**What you have to do**. Every line of the records that contains the string "size" counts once; give the total and nothing else.

**Data excerpts**.
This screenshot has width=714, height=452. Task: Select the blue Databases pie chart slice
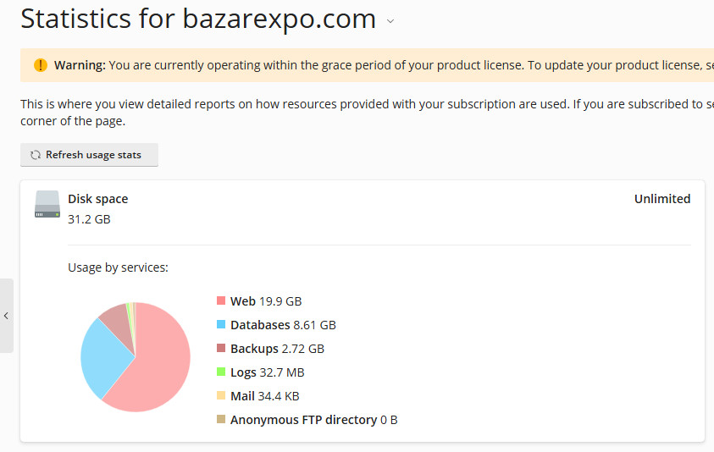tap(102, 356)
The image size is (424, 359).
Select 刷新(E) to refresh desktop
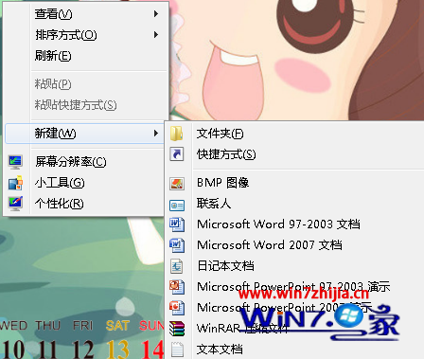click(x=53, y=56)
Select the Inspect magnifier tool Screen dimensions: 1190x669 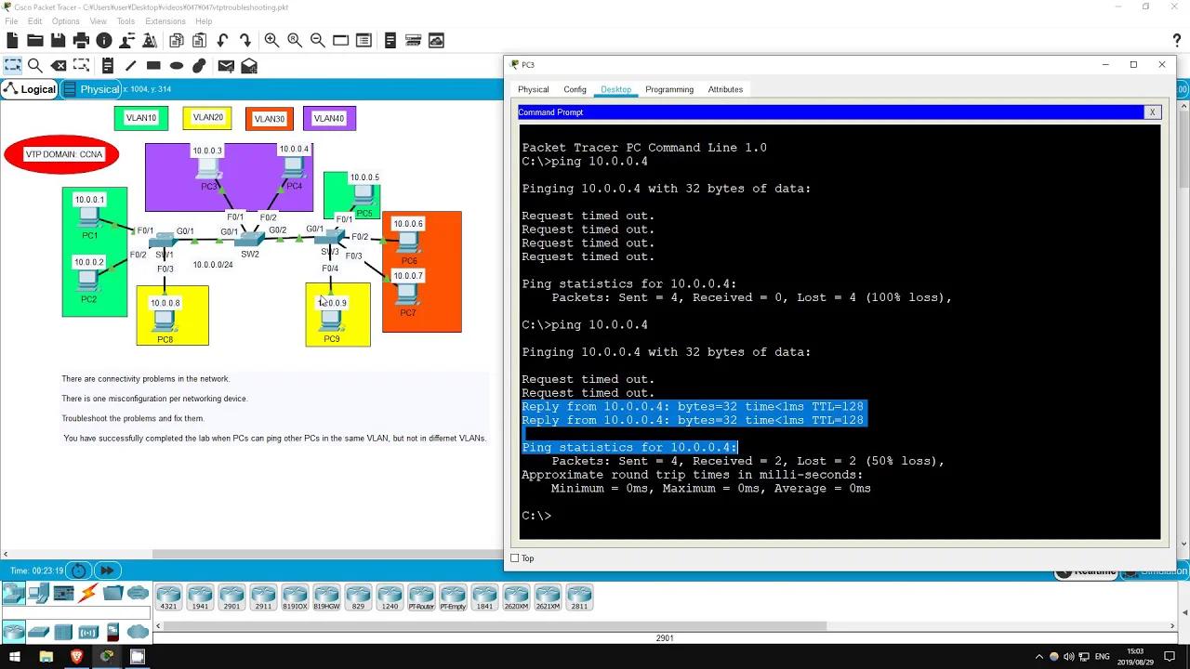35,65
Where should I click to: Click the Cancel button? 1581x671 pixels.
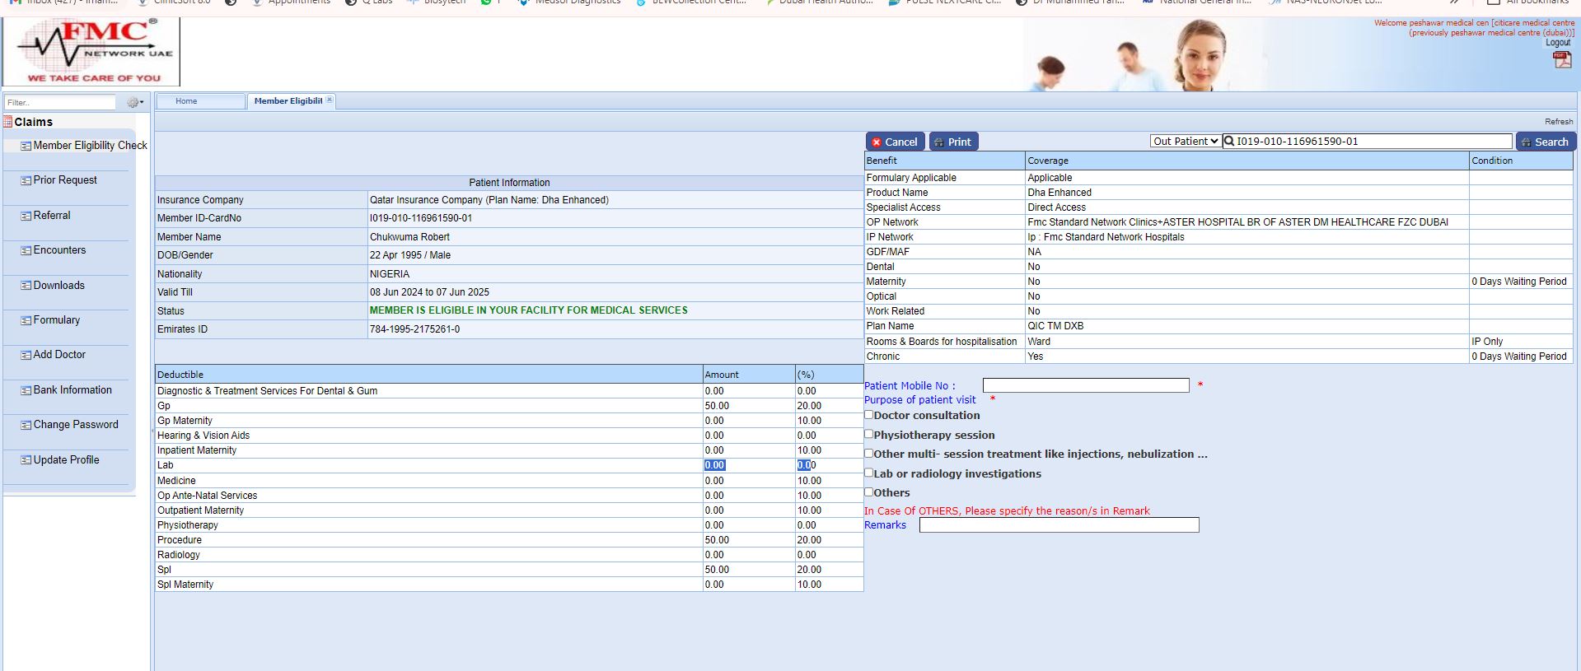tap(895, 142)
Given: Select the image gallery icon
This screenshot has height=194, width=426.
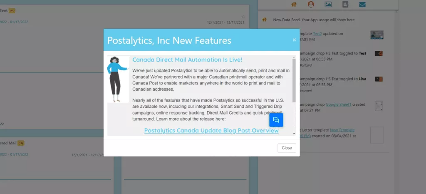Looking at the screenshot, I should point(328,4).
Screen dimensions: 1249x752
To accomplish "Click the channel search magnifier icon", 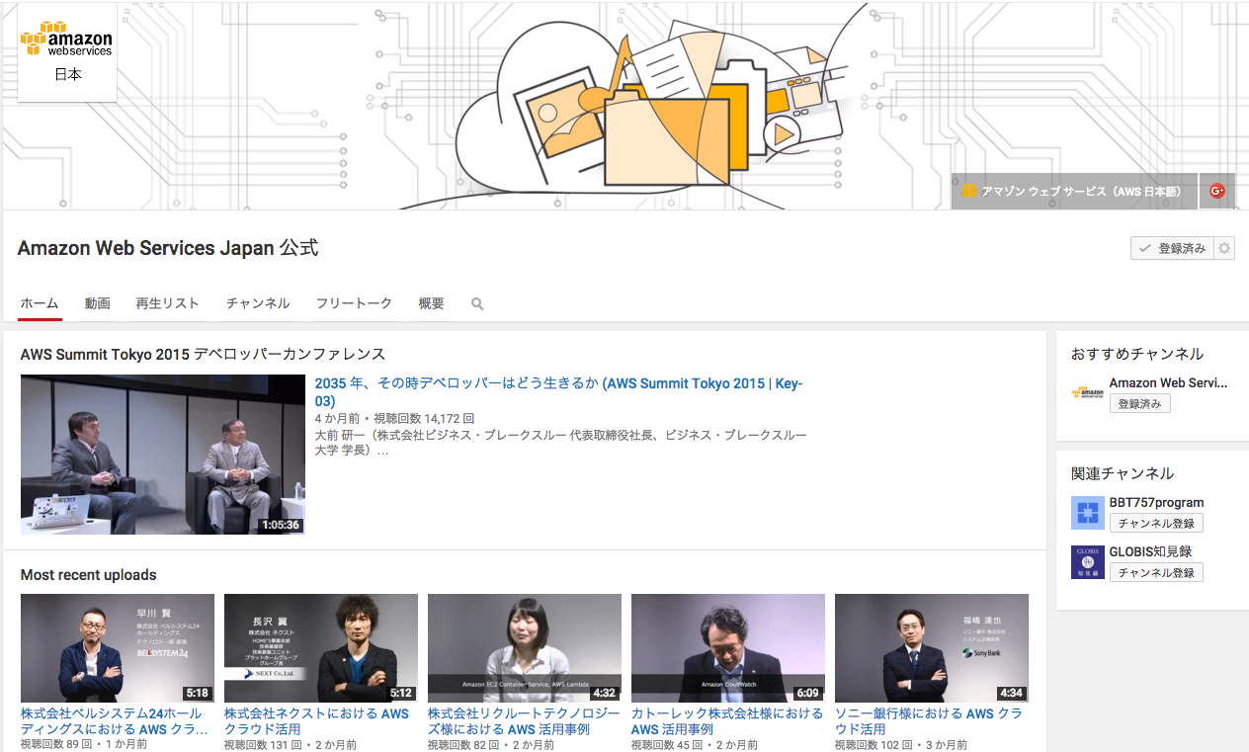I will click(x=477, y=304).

==

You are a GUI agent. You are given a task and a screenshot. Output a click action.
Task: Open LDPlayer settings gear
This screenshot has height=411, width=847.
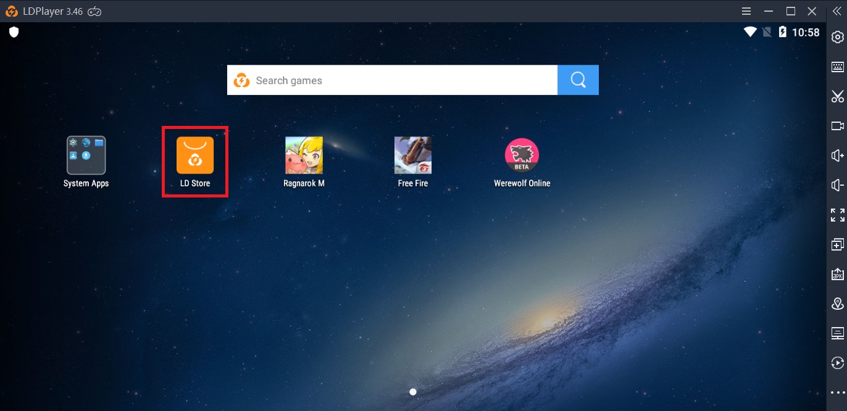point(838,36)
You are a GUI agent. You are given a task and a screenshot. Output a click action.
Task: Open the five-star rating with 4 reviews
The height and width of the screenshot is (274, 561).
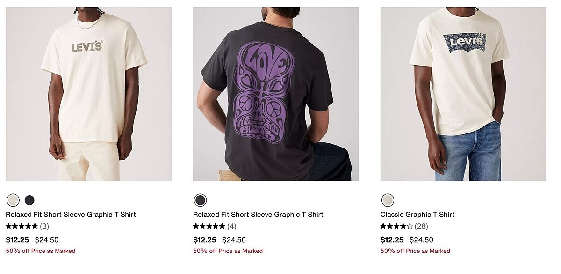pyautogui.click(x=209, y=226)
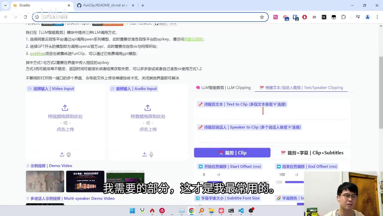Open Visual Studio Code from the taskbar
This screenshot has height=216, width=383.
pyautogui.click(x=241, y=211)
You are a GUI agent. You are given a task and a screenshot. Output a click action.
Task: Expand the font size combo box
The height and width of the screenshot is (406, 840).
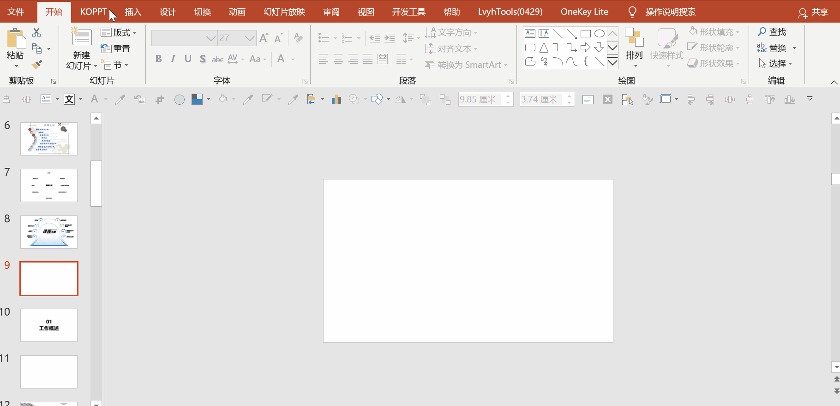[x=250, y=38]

**Task response**. 2